===== INPUT DATA
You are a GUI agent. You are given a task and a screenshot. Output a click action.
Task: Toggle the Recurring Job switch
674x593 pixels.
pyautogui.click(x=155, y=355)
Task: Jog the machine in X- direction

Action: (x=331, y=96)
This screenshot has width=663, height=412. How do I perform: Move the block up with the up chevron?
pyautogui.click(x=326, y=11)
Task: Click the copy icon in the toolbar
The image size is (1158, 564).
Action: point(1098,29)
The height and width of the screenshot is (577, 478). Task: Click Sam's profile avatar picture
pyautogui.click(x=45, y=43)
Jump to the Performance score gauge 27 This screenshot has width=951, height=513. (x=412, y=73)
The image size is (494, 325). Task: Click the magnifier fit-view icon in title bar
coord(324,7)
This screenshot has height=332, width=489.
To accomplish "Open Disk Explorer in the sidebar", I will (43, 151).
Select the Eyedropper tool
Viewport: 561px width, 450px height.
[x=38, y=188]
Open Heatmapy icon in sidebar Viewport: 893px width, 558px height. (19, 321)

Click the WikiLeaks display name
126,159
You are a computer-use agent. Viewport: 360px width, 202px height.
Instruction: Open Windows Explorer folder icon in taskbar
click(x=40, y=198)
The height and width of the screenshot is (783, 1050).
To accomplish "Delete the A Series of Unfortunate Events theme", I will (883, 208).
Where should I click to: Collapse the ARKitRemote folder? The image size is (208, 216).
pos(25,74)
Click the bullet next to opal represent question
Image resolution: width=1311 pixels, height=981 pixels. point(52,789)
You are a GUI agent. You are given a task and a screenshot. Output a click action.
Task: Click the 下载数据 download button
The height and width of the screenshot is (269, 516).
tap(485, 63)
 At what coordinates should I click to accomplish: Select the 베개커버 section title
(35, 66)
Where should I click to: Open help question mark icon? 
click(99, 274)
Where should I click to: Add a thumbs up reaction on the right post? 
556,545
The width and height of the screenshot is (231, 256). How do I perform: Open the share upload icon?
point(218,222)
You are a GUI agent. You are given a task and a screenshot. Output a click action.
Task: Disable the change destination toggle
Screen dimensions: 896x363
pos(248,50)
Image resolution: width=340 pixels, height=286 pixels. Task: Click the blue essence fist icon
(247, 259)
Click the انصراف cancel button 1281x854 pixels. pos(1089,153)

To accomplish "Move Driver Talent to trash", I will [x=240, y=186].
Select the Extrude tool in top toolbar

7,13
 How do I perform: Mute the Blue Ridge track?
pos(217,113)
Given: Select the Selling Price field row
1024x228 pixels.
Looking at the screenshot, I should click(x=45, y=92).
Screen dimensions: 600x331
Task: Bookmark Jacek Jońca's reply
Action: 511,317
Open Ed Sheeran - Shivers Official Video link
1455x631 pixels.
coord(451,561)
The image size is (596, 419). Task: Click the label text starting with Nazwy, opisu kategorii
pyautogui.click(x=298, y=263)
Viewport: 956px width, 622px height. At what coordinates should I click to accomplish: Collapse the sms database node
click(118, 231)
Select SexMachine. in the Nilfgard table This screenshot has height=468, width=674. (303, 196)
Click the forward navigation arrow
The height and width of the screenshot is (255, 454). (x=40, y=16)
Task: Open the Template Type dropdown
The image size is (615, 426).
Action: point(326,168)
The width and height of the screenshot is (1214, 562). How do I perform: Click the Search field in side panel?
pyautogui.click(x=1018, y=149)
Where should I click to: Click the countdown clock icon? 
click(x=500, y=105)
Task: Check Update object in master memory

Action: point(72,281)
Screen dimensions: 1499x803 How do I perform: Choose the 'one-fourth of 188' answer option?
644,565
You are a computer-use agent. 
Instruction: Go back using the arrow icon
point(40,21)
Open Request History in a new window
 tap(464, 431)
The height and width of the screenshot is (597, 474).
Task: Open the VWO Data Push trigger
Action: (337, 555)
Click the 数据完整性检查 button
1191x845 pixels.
==========
- PROBLEM STATEMENT:
Set down the line holding "Where should I click to: Click" and all later lines through the last one in the material above, exactly, and no other lines.

- RESPONSE TO THE EXERCISE:
Where should I click to: Click the countdown clock icon? 
click(x=500, y=105)
Task: Check Update object in master memory

Action: point(72,281)
Screen dimensions: 1499x803 How do I perform: Choose the 'one-fourth of 188' answer option?
644,565
You are a computer-use agent. 
Instruction: Go back using the arrow icon
point(40,21)
Open Request History in a new window
 tap(464, 431)
The height and width of the screenshot is (597, 474).
Task: Open the VWO Data Push trigger
Action: (337, 555)
Click the 数据完整性检查 button
1191x845 pixels.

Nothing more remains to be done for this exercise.